Prove or disprove that for positive coefficients:
$$a_k>0$$
this polynomial:
$$a_1x^0+a_2x^1+a_3x^2+a_4x^3+...+a_nx^{n-1}-x^n=0$$
has a real root $x$ that is the fraction from the following linearly recursive sequence:
$$t(0)=1,\;\;t(1)=1,\;\;t(2)=1,\;\;t(3)=1,\;...\;,t(n)=1$$ $$t(n)=\sum_{k=1}^{k=n} a_{n-(k-1)}*t(m - k)$$
where $$m=\text{degree of polynomial}$$
$$x=\lim_{n \rightarrow \infty}\frac{t(n)}{t(n-1)}$$
Please refer to this Mathematica 8 program:
Clear[t, n, nn, x]
nnn=5;
a = Table[RandomReal[WorkingPrecision -> 50], {n, 1, nnn}];
Print["polynomial:"]
Total[Flatten[{a*Table[x^(n - 1), {n, 1, nnn}], -1*x^nnn}]]

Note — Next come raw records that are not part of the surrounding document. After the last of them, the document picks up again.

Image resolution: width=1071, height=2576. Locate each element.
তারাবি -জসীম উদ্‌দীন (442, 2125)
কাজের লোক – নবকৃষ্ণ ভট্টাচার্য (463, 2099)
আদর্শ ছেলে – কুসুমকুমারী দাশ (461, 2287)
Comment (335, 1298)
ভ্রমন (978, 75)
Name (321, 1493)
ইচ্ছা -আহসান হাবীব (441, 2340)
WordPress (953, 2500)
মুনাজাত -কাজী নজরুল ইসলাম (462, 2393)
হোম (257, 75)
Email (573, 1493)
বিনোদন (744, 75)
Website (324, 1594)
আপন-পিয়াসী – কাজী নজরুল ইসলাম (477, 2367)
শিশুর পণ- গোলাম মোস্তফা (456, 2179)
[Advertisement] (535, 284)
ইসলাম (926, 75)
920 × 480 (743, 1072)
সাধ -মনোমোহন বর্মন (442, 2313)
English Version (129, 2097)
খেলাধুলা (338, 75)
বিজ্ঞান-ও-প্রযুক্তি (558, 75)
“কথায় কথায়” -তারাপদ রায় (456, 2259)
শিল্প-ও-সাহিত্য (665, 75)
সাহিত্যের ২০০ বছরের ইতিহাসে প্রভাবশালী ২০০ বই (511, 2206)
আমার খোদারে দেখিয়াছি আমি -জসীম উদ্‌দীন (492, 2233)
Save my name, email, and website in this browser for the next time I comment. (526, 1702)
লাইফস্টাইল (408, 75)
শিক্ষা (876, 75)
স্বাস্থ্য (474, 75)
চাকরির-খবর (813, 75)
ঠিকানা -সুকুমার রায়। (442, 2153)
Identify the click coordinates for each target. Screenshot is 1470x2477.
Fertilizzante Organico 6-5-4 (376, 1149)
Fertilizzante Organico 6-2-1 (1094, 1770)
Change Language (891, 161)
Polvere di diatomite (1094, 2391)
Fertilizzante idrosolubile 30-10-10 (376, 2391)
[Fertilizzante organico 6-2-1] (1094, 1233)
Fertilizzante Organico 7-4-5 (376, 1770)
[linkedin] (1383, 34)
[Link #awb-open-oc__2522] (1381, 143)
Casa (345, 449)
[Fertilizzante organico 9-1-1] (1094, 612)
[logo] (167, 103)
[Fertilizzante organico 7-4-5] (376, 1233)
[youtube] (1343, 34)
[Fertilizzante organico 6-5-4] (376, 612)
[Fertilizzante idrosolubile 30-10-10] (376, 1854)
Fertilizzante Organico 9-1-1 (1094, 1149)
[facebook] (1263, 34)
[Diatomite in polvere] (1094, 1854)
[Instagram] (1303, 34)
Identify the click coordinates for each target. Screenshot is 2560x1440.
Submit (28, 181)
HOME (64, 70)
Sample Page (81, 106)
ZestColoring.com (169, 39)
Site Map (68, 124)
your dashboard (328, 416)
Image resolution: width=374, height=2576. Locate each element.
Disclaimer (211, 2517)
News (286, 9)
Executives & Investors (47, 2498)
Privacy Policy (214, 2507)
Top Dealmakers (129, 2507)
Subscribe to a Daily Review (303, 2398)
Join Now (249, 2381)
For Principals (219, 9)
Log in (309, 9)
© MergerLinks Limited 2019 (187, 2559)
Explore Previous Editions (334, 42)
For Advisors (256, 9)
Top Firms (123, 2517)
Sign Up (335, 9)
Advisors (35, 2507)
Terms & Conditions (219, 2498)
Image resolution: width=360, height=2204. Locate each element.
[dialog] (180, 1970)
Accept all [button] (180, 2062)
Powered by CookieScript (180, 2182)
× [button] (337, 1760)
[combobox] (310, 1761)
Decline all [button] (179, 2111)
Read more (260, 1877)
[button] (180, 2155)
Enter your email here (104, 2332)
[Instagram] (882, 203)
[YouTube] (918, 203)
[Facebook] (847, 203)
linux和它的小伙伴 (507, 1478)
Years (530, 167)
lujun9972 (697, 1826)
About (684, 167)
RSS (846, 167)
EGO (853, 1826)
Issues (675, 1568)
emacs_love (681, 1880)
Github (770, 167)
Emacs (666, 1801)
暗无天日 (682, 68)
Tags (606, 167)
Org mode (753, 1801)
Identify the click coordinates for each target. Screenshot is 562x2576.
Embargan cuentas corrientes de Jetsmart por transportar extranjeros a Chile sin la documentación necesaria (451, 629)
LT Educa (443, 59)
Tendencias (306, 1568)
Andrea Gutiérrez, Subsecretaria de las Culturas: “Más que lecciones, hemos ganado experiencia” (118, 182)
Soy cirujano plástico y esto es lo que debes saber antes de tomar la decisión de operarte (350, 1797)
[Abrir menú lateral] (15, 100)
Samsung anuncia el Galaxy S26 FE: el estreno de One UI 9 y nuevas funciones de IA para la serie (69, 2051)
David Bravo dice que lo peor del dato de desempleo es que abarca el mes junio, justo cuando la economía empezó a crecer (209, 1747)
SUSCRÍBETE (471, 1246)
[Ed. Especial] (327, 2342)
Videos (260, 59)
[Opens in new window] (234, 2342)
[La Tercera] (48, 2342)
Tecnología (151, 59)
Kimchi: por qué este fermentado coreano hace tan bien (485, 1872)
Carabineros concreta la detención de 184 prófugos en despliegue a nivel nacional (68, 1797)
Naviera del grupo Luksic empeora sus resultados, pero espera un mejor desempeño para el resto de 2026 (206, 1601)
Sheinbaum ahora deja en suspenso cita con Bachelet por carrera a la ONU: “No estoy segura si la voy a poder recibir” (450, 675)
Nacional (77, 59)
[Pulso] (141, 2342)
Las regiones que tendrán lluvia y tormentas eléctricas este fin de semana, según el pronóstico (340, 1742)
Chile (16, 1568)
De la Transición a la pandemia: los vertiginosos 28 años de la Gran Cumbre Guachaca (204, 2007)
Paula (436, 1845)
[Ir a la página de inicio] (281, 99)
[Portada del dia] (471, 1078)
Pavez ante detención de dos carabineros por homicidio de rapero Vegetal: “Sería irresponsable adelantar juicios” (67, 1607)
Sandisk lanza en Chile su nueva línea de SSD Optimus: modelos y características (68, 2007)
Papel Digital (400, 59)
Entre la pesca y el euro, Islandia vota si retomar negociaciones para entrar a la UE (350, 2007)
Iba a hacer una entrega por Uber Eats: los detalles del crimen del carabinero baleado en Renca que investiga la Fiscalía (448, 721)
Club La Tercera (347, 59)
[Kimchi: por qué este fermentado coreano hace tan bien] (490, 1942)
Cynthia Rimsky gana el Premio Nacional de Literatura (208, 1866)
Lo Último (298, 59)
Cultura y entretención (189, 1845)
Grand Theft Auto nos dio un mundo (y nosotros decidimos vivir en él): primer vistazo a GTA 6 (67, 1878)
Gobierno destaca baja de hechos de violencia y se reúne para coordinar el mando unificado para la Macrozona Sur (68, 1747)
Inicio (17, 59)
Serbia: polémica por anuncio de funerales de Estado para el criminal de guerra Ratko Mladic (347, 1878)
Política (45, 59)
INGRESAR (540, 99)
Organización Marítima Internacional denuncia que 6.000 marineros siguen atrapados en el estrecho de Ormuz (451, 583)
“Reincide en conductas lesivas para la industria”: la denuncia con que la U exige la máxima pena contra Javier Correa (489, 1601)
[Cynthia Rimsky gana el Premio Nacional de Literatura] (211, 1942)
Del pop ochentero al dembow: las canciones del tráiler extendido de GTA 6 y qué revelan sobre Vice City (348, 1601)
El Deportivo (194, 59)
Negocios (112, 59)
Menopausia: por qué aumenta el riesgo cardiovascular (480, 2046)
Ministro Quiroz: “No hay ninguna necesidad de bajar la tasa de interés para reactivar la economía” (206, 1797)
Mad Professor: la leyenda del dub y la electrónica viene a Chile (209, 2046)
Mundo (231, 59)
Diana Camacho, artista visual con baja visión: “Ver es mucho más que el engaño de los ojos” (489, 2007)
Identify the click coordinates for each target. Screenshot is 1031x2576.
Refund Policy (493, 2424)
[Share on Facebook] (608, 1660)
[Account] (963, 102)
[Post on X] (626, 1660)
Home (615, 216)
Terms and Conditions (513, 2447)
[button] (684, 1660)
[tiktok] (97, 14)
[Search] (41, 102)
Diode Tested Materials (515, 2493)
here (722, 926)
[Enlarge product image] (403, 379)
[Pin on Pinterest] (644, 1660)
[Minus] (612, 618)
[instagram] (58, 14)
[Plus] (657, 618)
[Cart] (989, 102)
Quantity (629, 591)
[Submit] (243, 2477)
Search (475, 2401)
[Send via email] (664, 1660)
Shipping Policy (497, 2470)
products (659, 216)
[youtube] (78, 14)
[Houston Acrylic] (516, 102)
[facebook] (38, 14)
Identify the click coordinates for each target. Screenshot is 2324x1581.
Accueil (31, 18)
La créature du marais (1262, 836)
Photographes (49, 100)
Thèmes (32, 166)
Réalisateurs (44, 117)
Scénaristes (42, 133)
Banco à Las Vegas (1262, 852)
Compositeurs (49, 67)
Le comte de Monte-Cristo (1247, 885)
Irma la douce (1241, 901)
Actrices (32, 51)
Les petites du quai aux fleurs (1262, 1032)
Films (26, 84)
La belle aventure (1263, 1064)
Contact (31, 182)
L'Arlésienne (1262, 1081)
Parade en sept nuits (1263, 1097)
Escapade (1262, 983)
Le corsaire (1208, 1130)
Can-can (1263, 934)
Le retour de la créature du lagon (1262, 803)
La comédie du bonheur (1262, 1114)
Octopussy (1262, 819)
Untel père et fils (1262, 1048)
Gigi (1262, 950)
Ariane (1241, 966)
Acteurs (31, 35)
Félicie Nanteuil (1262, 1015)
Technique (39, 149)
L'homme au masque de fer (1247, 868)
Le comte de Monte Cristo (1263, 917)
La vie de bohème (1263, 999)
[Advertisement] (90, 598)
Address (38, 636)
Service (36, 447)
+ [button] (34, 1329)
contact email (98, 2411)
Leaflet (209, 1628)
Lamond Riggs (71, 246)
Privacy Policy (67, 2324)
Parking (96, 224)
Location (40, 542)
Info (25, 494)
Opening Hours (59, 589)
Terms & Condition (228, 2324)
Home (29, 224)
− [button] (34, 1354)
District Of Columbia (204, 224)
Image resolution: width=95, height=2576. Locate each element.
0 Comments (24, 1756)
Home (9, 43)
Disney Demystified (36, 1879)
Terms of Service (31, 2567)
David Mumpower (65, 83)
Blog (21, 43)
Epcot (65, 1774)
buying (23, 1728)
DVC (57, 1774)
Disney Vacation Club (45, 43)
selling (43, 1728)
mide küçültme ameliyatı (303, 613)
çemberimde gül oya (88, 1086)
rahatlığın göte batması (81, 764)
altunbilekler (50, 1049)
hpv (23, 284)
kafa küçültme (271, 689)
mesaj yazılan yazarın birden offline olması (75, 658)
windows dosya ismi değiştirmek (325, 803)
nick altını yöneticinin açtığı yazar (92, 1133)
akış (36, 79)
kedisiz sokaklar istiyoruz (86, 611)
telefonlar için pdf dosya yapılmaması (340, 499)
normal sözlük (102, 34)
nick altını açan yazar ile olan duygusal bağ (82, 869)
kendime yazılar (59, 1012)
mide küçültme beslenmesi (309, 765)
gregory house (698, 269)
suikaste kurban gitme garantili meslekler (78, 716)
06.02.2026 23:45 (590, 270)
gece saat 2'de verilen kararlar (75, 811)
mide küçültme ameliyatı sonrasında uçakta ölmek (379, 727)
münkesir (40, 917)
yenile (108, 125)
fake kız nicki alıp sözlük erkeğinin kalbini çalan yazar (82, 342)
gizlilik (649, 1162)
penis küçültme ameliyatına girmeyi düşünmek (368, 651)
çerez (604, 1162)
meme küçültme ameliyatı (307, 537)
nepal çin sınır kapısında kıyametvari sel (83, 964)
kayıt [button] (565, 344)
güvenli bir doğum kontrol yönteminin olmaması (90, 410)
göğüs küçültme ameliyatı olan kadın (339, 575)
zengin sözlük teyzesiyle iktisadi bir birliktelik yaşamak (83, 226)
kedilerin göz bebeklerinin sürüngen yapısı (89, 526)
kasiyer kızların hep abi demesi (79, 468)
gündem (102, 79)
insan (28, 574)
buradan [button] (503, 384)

Print["polynomial degree:"]
nn = Length[a]
mm = 1000;
t[0] = 1;
t[1] = 1;
t[2] = 1;
t[3] = 1;
t[4] = 1;
t[n_] := t[n] =
a[[5 - (5 - 1)]]*t[n - 5] + a[[5 - (4 - 1)]]*t[n - 4] +
a[[5 - (3 - 1)]]*t[n - 3] + a[[5 - (2 - 1)]]*t[n - 2] +
a[[5 - (1 - 1)]]*t[n - 1];
Print["If the following two numbers are equal then the ratio has \
probably converged:"]
N[t[mm - 1]/t[mm - 2], 50]
x = N[t[mm]/t[mm - 1], 50]
Print["If this number is zero then x is a root of the polynomial \
above"]
Sum[a[[n]]*x^(n - 1), {n, 1, nn}] - x^nn
in case the latex is incorrect for the sum in the recurrence. The program shows the solution for the quintic case.
Also if you can make the restrictions on the coefficients more precise (broader) than this I would be happy.